Good evening, dear readers!
I’ve been tired on and off all day today. Instead of buying coffee like I wanted, I decided against it. After my 10:30 a.m. class, I felt more wide awake. I walked with my boyfriend to each of his prof’s respectable doors, waiting outside in the hall whenever he stopped and talked to them. We went and ate lunch with a couple of our mutual friends, Jacob and Leon, before parting ways. (I was done with classes for the day, and Rory needed to go to his last two classes of the day.)
Now, it’s almost 10:00 p.m. Rory went with a friend of his to Improv Club. I would’ve gone, but I still need to read Gretel Ehrlich’s Islands, the Universe, Home. That’s probably all I’ll get done in terms of homework tonight. I’ll have to work on reading more of Bastard out of Carolina tomorrow.
I realized that I am graduating in 87 days, or 2 months and 26 days.
Morris has been my home away from home for five years. I’ve enjoyed attending my classes. It will feel weird not needing to write a paper, at least for a while. I don’t plan to attend grad school. I still have no idea what I’m going to be doing after college.
The college fair is a week from this coming Friday. I learned from my lecture last night that I needed to have prepared an elevator pitch for the fair. I’m now seriously considering letting my mom drive me down, because otherwise I’ll stumble through this new experience. I’ll feel lost if I go there alone.
Now, I know that sounds like I’m just wanting my mom to hold my hand. But with her by my side, I’ll feel a little less freaked out about meeting various companies. Over the years, I’ve gained confidence and independence in ways that I wouldn’t have received if I hadn’t gone to Morris. (I knew that I wanted to go to college; Morris felt like a good fit for me.)
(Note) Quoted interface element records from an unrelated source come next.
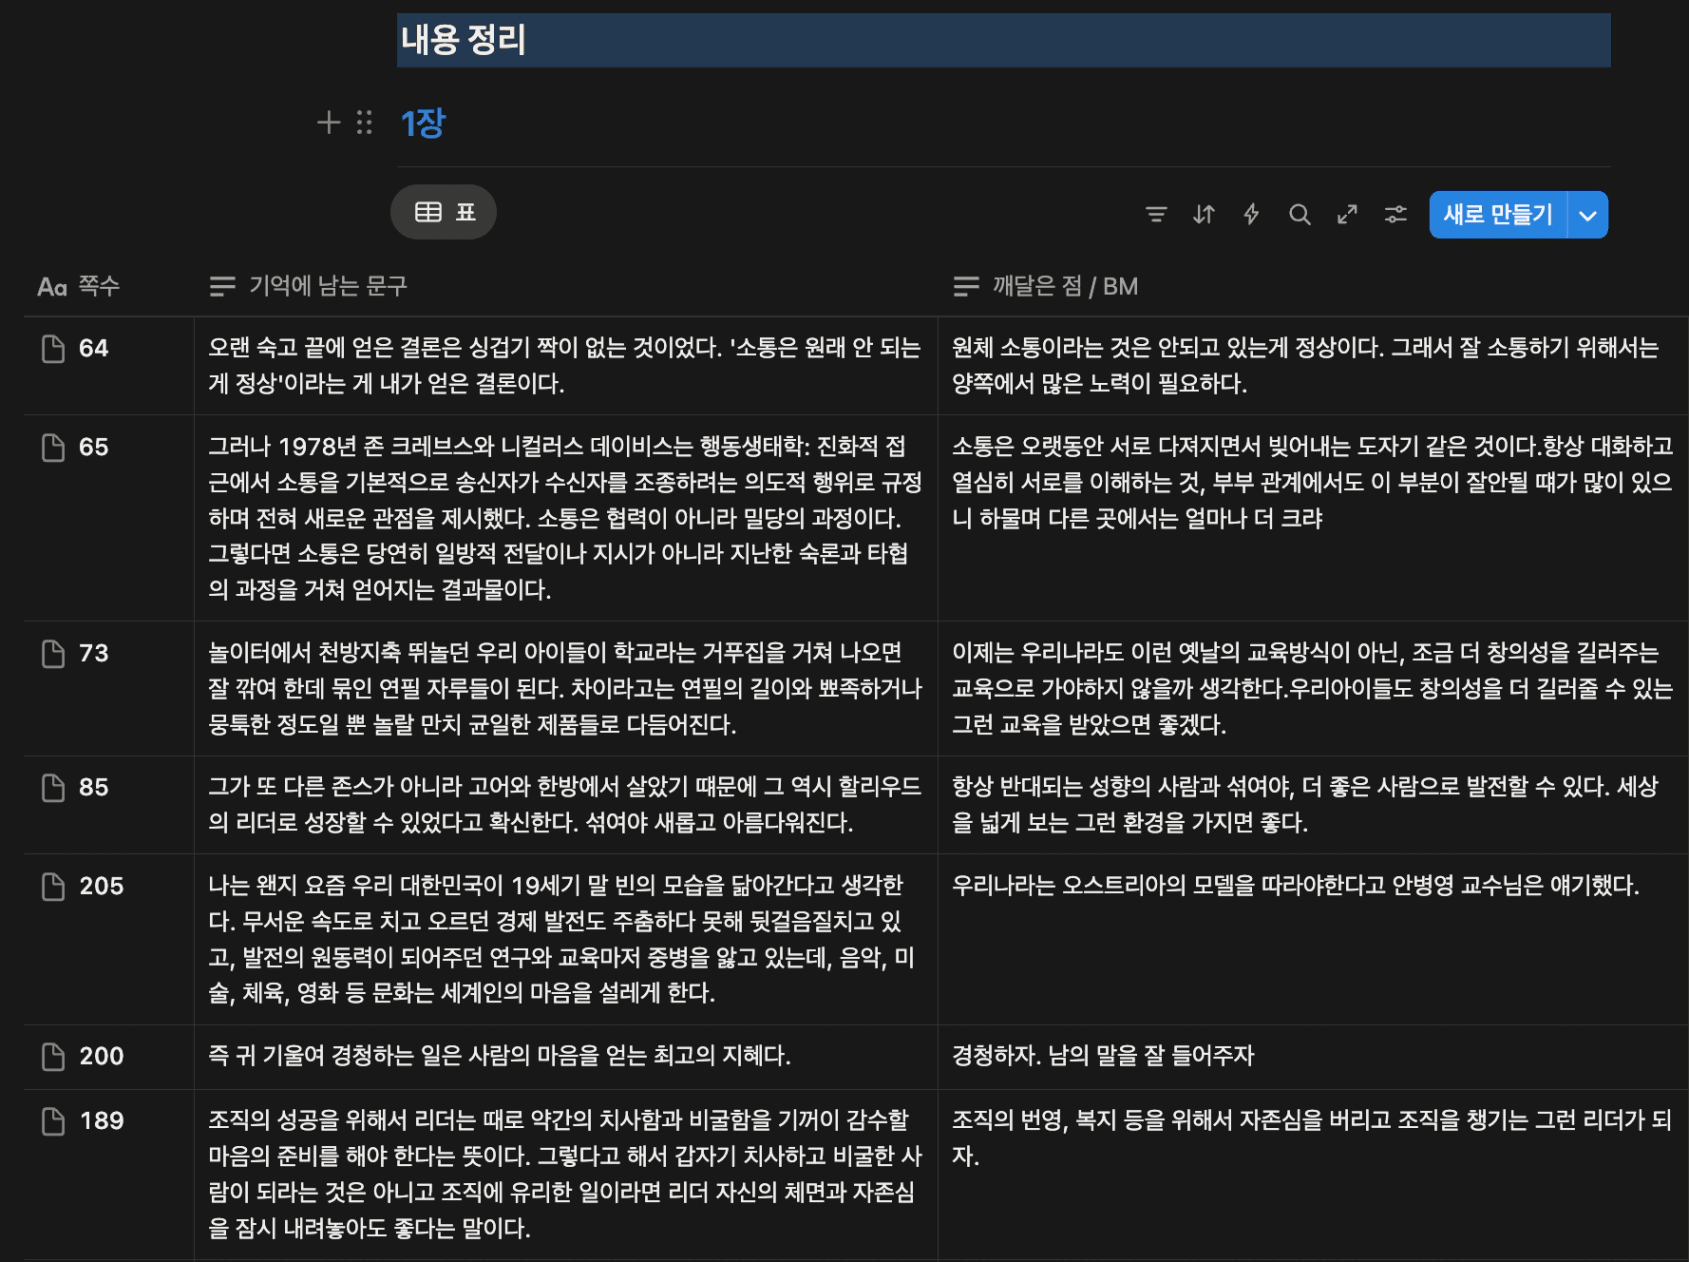Expand dropdown arrow beside 새로 만들기
The height and width of the screenshot is (1262, 1689).
pyautogui.click(x=1588, y=215)
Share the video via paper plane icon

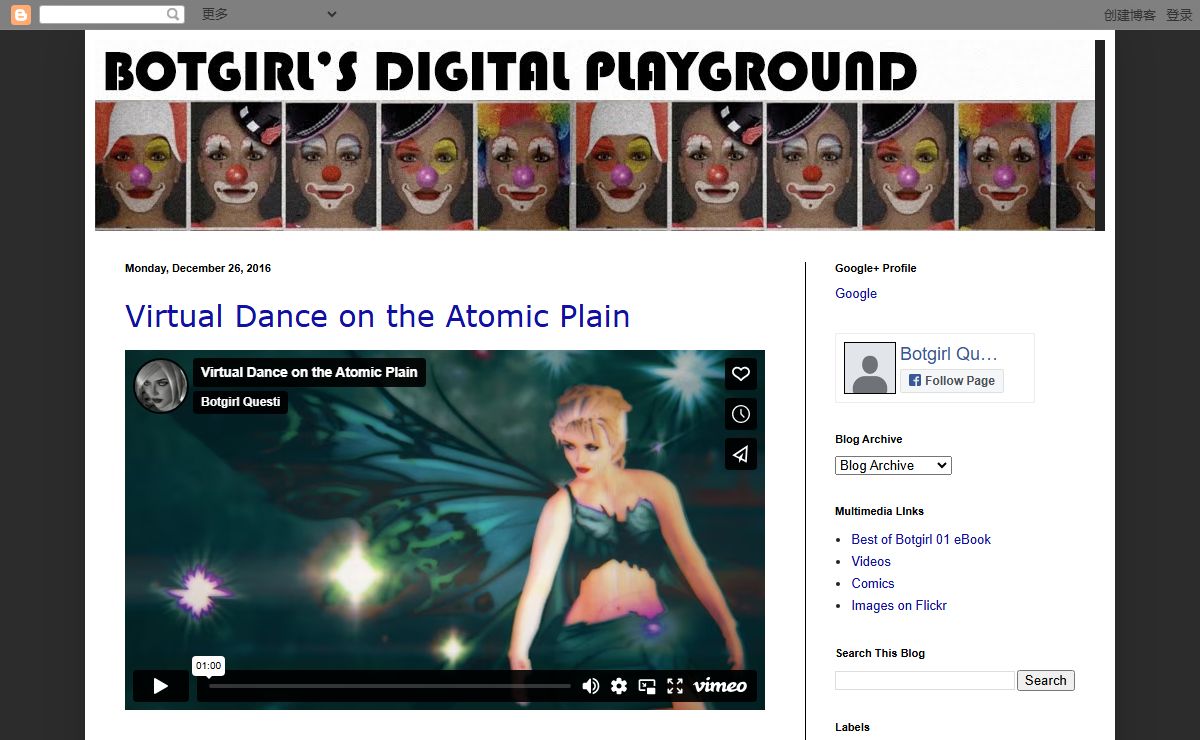click(x=741, y=454)
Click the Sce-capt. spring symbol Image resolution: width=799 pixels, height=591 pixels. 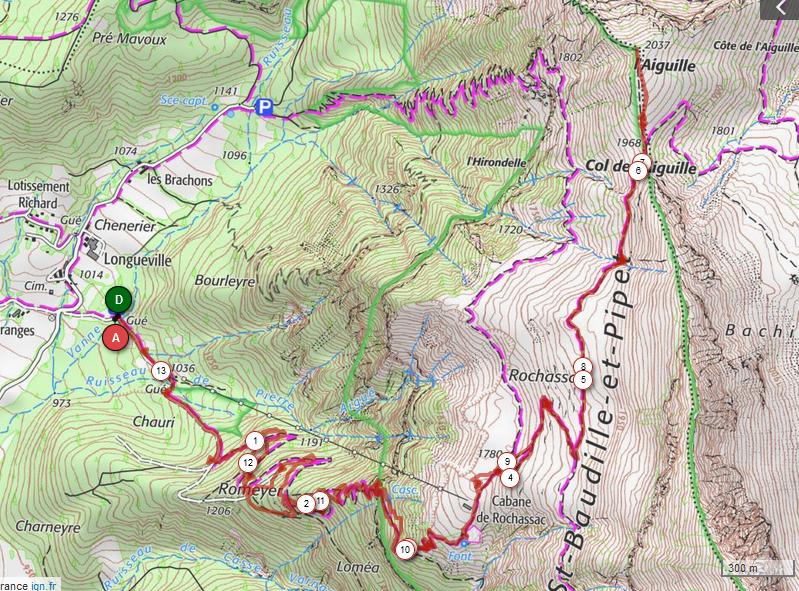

I’ve gone from calling home about what I should do on a Friday night to an adult who can make her own decisions. Even though I’ve gained life experience and confidence at Morris, I will continue to learn and grow after my time here in school. College life is structured, safe, and very stressful at times. The real world seems less predictable to me, a whole new set of tasks and problems that I’ll need to complete.
Some days, I worry that I haven’t retained enough information. Yes, I save all of my notes, but I don’t always have time to read through them. I doubt my abilities as an English major and a writer.
The wonderful thing about this dilemma is that I have support. My friends, family members, and my boyfriend all believe in me.
I just need to trust in myself and my skills. I also need to trust that God has a plan for me.